The Old Wooden Mill - My Grandfathers story (SWC)

The year, unknown,

The place, unknown

I was 13 years old, abandoned by both my mother and farther, I felt alone. Raised by a caring but old man, my grandfather. This man gave his life for me in a literal sense, he told me stories about when he was young, playing down by the old wood mill. Stories about how he and his siblings used to cut small narrow branches off trees and then use an old peeling knife their grandfather had given them to make flimsy bows and arrows that fired straight and strong.

William was his name; a good man, a brave and caring soul. He used to tell of times he would joke and share tales of times gone bye with locals at his favorite public house. William, my grandfather was strong, bred in times when men were men and did not show real emotion.

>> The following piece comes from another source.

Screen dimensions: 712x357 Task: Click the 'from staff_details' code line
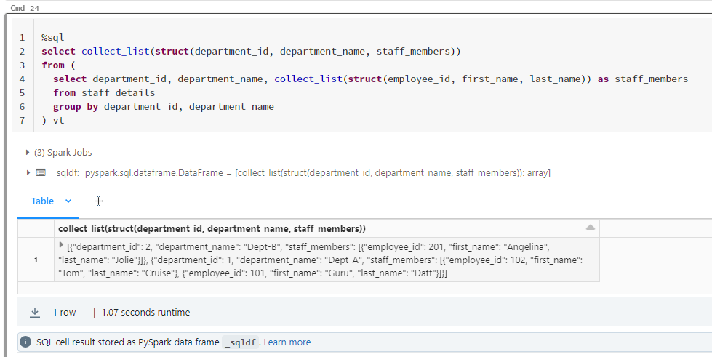coord(103,92)
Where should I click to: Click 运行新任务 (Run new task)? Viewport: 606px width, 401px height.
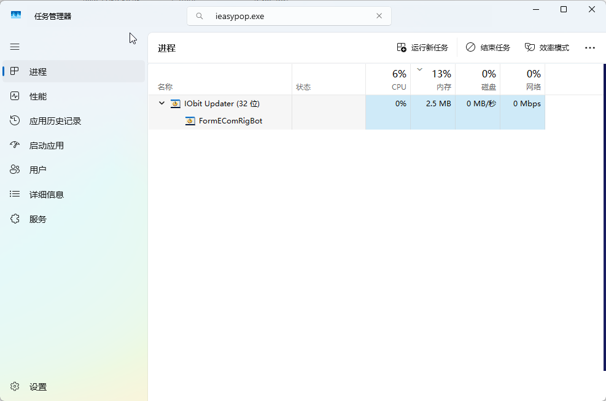pyautogui.click(x=422, y=48)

In truth, there were times when hearing through a wooden wall at night, when usually the only thing that could be heard was the wind, rain or owls a calling; was the sound of my strong and brave grandfather, sobbing, a sound at first I could not recognize. You see; he too was abandoned. He was raised by his farther, his mother left without word when he was only young. Married twice, widowed once, his front as this strong and bold man, had a soft and gooey inner.

This memory was vivid; walking the two mile journey home from school, past the old wood mill, with friends skipping, and pushing each other around as good friends did, I reached home. My grandfather had a staunch look upon his face, like he had something important to say, he did. He asked me to sit, while he poured himself a drink. Something seemed different; he was tense and seemed unsure about what to say. He always thought of me as his own, as did I, my farther I would often think of him. He gazed into my eyes, and with a firm face and broad shoulders said, my son I have to leave. In that moment and as a 13 year old boy I did not understand, I was confused and asked him why? He said; son, I am leaving to help make our family proud again. I am still unsure but I believe our dysfunctional family had taken part of his dignity and pride? He never explained why but did say it was necessary to keep me safe, to keep all of us safe.

And there and as always, was the case, this dream ended. Never reveling any more, never giving me answers why?

The year is 1990 and as in my dream I was 13 years old. I always assumed I had this dream because it was it was just a reflection of my own life? You see, my Mother gave birth to me at an early age and my real ‘Farther’, I begrudge even calling him that was abusive, a thug and a bully towards my young and vulnerable Mother. I was raised by my Grandfather, Gordan. He was everything the man in my dreams was. Good, caring and brave. I do love him dearly.

At the age of 22, Gordan passed away suddenly, I was devastated. After many painful weeks, I used to sit and ponder. I realized that after growing up with this good man for 22 years, I felt as though I barely knew him. He used to spend most of his time, after a long day at work, watching T.V., never speaking much, except about me or my day at school. Being young I guess I was more consumed with my own life, as many adulterants are. Growing up I felt so connected to him, I would never have become the man I am now without him. I went on a mission to learn more about him.

My Grandfather has a sister, Barbara. I went to see her to find out more about him and the life that he led. When I asked about his life, she told me many great things, about his character, humorous personality and ever glowing smile. Then, she began to speak about their childhood. What she told me next sent shivers through my spine.

She told me how their mother left when they were only young. How their farther raised them alone but had a joyous and happy childhood. My Grandfather, Gordan, never spoke of his own parents or his childhood. Being young it never crossed my mind to ask. When I ask what as children they used to do, she replied by saying that she used to love playing by the wood mill, I was in shock! She told about times when they thought their old and creaky house would fall down upon them. So much of what she said brought memories back of the dream I used to have. I asked about the woods down by the old wood mill and asked about what they used to do. She told of times they would throw rocks into the stream and play Indians and fire arrows into trees. I then told her about the dream I used to have; she said it could not be possible. I then asked more about their farther and why the man that raised me never spoke his name? Barbara said that he died during the war and my grandfather was so devastated he choose to never speak of him again. She explained how when she tried, Gordan would close up and divert the subject. She could not explain how I could possibly know or dream about the things I had.

To this day I still cannot explain why or how my dreams as a child were a reflection of my own grandfathers past. I believe our connection was more than words or thoughts can explain. Gordan could not bring himself to tell about the most difficult and painful times in his life but as a child and because of the most purist love that one can bestow upon another, I felt his pain, his lost, through the love that we both shared.

My Grandfather, your always in my heart.